Virio- and bacterioplankton population analysis using common Class II RTPR 98% OTUs

In 27 of 35 samples, Class II RTPR amplicons were obtained from both virio- and bacterioplankton fractions yielding 47,997 quality-controlled Class II RTPR amino acid sequences. Quality-controlled virio- and bacterioplankton Class II RTPR amino acid sequences were run through 11 de novo operational taxonomic unit (OTU) clustering assessments varying the percent sequence identity (90–100% amino acid sequence identity) using the cluster_fast command with default settings in USEARCH. This heuristic process identified 5411 98% OTU clusters as a balance between optimal lumping and splitting of OTUs (Supplementary Fig. S4). OTUs with less than ten counts were removed prior to downstream analysis. The COUNTIF function in Excel was used for binning the remaining 254 Class II RTPR 98% OTUs into those containing sequences from both fractions, only the virioplankton fraction, or only the bacterioplankton fraction. Class II RTPR 98% OTU counts were calculated using the SUM function in Excel prior to zero replacement and clr transformation. An arbitrary clr value of 5 or −5 was assigned to those common 98% OTUs found exclusively in the virio- or bacterioplankton fraction, respectively. The difference in clr abundance between fractions of each Class II RTPR 98% OTU was calculated using the subtraction formula in Excel. Venn diagrams were plotted to show the total clr abundance of each OTU and the distribution of each OTU (difference in clr abundance) in the virio- and/or bacterioplankton fraction.

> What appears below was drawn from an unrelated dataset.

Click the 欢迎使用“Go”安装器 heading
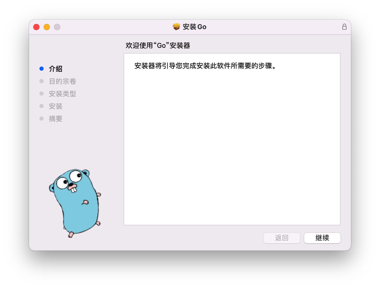Viewport: 380px width, 289px height. [158, 45]
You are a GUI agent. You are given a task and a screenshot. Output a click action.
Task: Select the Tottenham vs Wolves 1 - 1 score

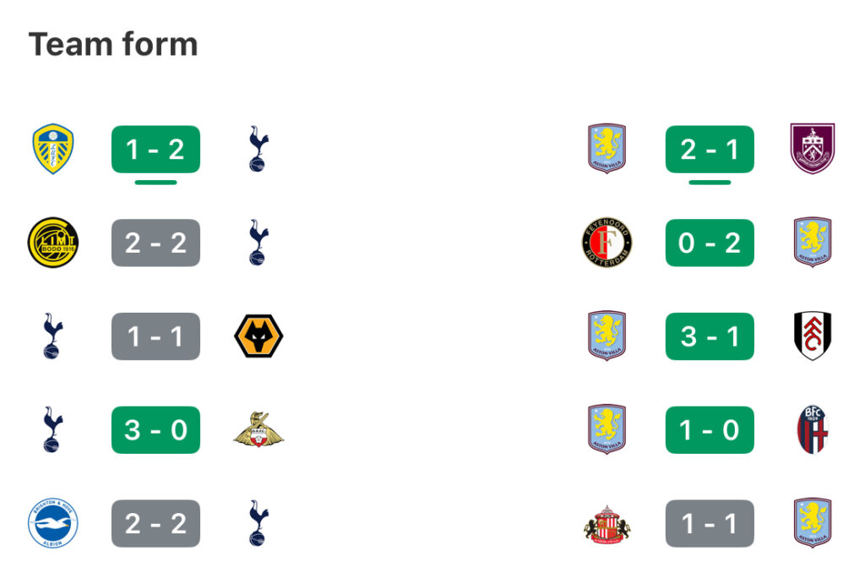pyautogui.click(x=155, y=336)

Only the August 5th sampling date yielded Class II RTPR amplicons from virio- and bacterioplankton fractions at all depths. Thus, this date was chosen for assessing depth-resolved distribution patterns of Class II RTPR virioplankton populations within the virio- and bacterioplankton fractions. Calculation of clr abundance values for the August 5th OTUs was performed by removing any OTU not present in at least one August 5th sample, leaving 1477 of the 5411 OTUs observed in the combined virio- and bacterioplankton datasets. Twenty-nine August 5th OTUs contained more than 50 sequences and had two or fewer zero replacements, and were retained for further analysis. Similarity between the phylogenetic distance of these 29 Class II RTPR 98% OTUs and their depth-resolved distribution patterns within the virioplankton fraction, the bacterioplankton fraction, and the combined virio- and bacterioplankton fraction were tested by plotting the cophenetic distance versus Aithison distance for all combinations of 29 OTUs. Combinations rather than permutations of OTUs were used, as the distances used are symmetric (e.g., d(A, B) = d(B, A), where d is the distance function, and A and B are OTUs). Self-distances (e.g., d(A, A), d(B, B)) were not included. Linear models and significance tests were performed with the lm function in R.

Data transformation

Compositional data analysis (CoDA) methods were applied to all analyses of community diversity and population interactions. Zero values in the feature tables [virioplankton Class II RTPR 98% OTUs (Additional File 3); Class II RTPR phylogenetic clade (Additional File 4); bacterioplankton 16S ASVs (Additional File 5); bacterioplankton 16S ASVs retained in the 29 samples with Class II RTPR amplicons (Additional File 6); and common Class II RTPR 98% OTUs found in both the bacterio- and virioplankton fractions (Additional Files 7 and 8)] were replaced by imputed values using the count zero multiplicative method from the R package zCompositions (version 1.3.3.1) [77] in R (version 3.5.3) [78]. The centered-log-ratio (clr) transform was applied to the zero-replaced dataset to produce clr abundance using the R package CoDaSeq (version 0.99.4) [79]. Within the August 5th subset (sampling date with Class II RTPR amplicons in both fractions at all depths) of common Class II RTPR 98% OTUs (Additional File 9), zero count values were replaced using cmultRepl with the method count zero multiplicative (CZM) in the zCompositions package (version 1.3.4) of R (version 4.0.2). Subsequently, the clr transformation was performed using base 2 in the R package CoDaSeq.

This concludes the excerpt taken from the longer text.